> [Passage]:
-- Start --

On or about September 29, 2014, BFS and TBC entered into an agreement under which TBC would operate a 60-room hotel in Rome, Georgia, for a 20-year term, running from the opening date (the “Franchise Agreement”). On the same date, Bernstein, TBC's principal, executed a Guaranty, in which Bernstein agreed, among other things, that he was personally responsible for fulfilling TBC's obligations under the Franchise Agreement in the event of default. At the time the Franchise Agreement and Guaranty were executed, TBC was still operating its hotel as a different franchise pursuant to a contract with another franchisor. The TBC hotel ultimately opened as a Baymont facility pursuant to the Franchise Agreement on or about April 14, 2016, doing business under the name Baymont Inn & Suites of East Rome.

The agreement is attached to the Complaint as Exhibit A and, for simplicity, is referred to herein as the “Franchise Agreement.”

The Franchise Agreement required TBC, among other things, to pay BFS various fees throughout the contractual term, including payments for royalties, marketing, reservation system access, and others. It also required TBC to submit monthly reports to BFS disclosing gross room revenue, for the purpose of calculating royalties and other recurring fees due. TBC would, in exchange, benefit from using the Baymont mark and from various support services provided by BFS, including training programs, marketing activities, and a reservation system operated and maintained by BFS.

-- End --

> [Data provided]:
-- Start --

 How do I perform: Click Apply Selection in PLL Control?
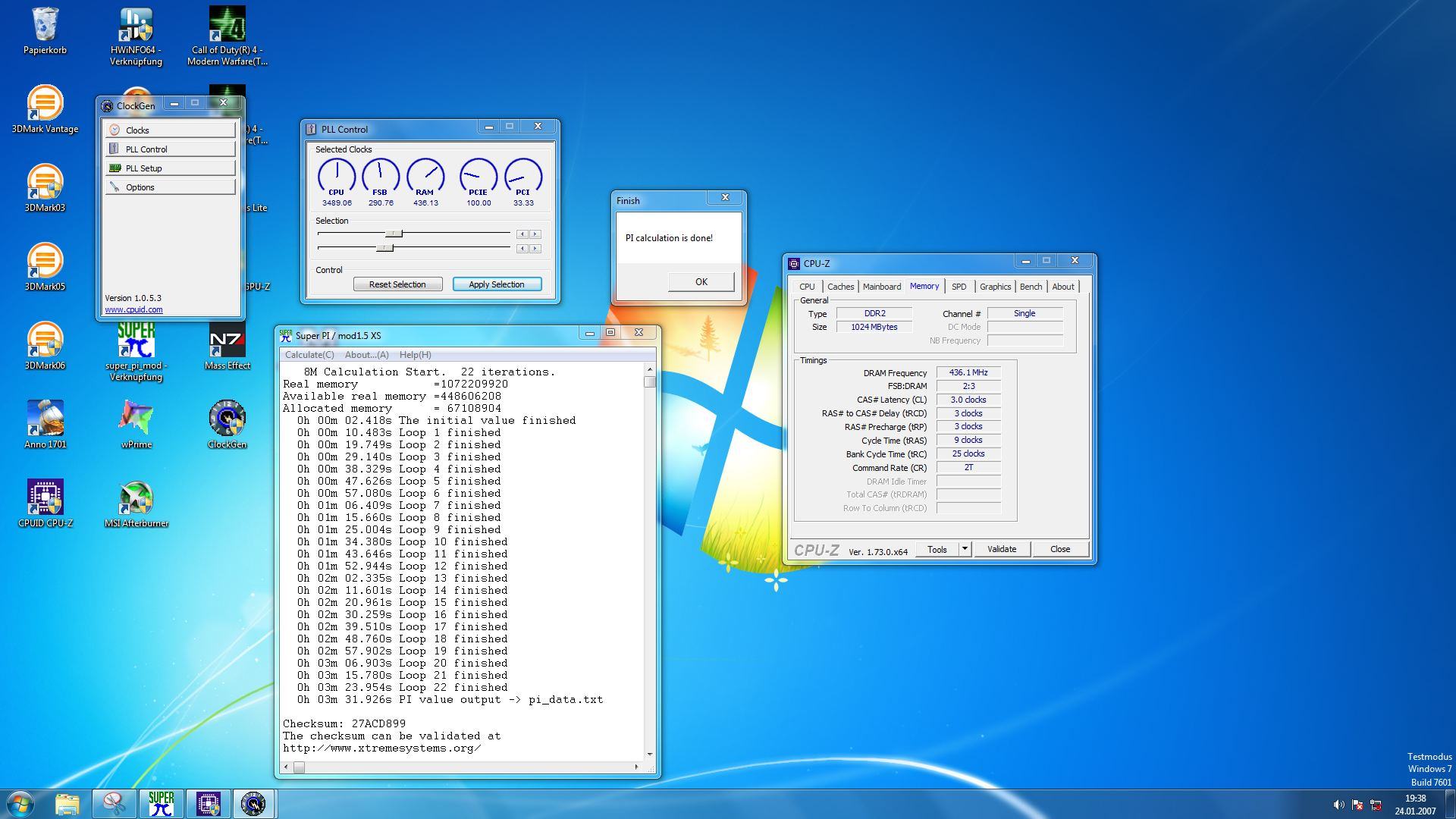497,284
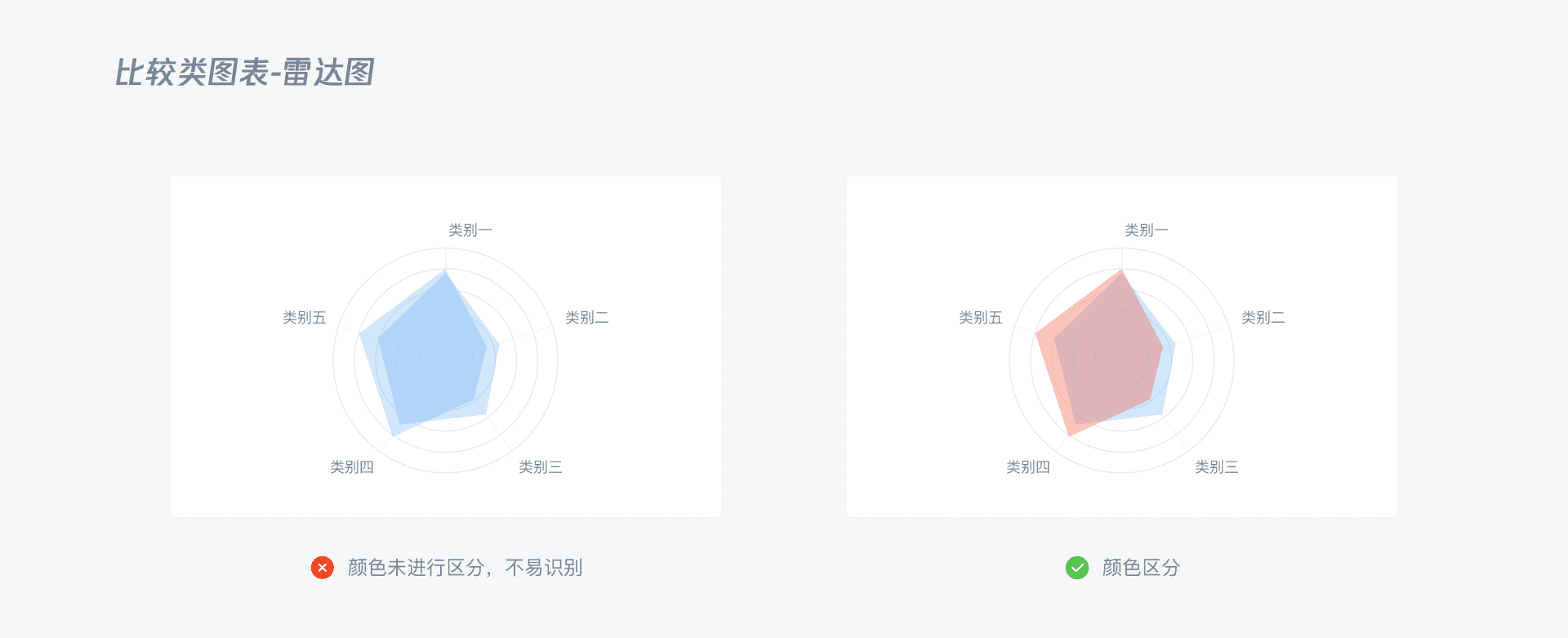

-- End --

> [Short task]:
In the franchise passage, what name did the TBC hotel do business under once it opened as a Baymont facility?

> [Expected output]:
Baymont Inn & Suites of East Rome